Apologies

As I suppose I might have realised, the Indian scamsters took advantage of the chance for a rummage to steal my address book: doubtless just about everyone who looks at this blog has by now received an invitation to buy dodgy Viagra. Sorry. Apart from that, we’ve had an interesting week. For a few days we left everything in the capable charge of the German Guests, and Guestlets, and spent much of the week in Aberdeen surrounded on all sides by manuscripts and incunables, as a result of which we now know a great deal more than we did about all sorts of things. The Guestlets turned out to be very sweet: one at the stage of life at which small boys resemble trains and run chuffing from end to end of the available space in straight lines, the other a baby I described, after five minutes’ acquaintance as ‘alarmingly mobile’, an assessment I saw no reason to revise. Quite the most precocious infant I’ve ever encountered, and clearly determined to walk as soon as her little legs would carry her, though meanwhile, achieving a turn of speed which makes ‘crawl’ seem not precisely the mot juste. They seem to have had a nice time — the animals liked them, and vice versa, and little Jakob apprenticed himself to Tony the Gardener. Tony was weeding in the pouring rain (wearing a waterproof boiler suit, I hasten to add) with Jakob solemnly following him about under a vast umbrella, wearing red spotted Wellingtons and looking like Christopher Robin. The gardener is ex-army and felicitously, proved to have remembered a good deal of German, so they were chatting away to each other. The German contingent left early this morning, and I hope are now in the air somewhere between London and Hanover — much missed by all, especially the dog.

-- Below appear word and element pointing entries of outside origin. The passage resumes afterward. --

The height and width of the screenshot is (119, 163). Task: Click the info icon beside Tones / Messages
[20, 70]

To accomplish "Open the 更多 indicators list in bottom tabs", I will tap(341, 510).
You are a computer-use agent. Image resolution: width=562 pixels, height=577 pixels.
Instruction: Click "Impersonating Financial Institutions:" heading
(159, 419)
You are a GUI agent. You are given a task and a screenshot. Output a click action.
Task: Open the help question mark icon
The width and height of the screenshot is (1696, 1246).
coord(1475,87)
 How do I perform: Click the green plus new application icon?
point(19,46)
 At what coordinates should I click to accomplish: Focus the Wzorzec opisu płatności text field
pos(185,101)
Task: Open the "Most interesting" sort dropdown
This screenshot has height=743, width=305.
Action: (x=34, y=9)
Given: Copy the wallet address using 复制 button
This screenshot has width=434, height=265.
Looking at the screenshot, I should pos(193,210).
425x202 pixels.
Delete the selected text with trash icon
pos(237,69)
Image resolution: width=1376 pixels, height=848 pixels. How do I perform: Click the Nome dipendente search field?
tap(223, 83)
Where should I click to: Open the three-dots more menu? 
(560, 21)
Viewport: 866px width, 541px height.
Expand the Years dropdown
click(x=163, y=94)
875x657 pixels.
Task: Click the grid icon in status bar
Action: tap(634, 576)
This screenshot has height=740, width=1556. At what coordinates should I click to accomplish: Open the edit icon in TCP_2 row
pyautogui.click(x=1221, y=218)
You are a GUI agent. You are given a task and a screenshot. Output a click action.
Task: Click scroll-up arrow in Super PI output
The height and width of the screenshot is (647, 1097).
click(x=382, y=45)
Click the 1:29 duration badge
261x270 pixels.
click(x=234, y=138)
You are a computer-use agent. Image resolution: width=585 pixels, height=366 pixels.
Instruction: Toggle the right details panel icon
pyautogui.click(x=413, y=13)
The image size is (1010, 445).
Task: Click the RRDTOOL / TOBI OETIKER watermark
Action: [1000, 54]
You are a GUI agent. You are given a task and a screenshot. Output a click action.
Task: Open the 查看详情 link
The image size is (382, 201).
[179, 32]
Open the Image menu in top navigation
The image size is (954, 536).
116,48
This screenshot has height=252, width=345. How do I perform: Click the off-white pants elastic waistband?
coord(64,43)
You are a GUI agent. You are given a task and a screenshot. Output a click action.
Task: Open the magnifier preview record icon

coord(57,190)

3 Responses to “Apologies”

  1. Christiane Says:

    After a long day of travels, during which Jakob kept asking “Wo sind Jane und Peter?”, we are now safely home. We miss you already and hope to be back soon. Much love from all of us.

  2. Jane Says:

    Delighted to hear that you’ve all made it back home. The old dog, similarly, toddled about looking confused and searching for children in increasingly unexpected places.

  3. canadian professor Says:

    When David Rogers died, a London newspaper obituary described him as an expert on incurables.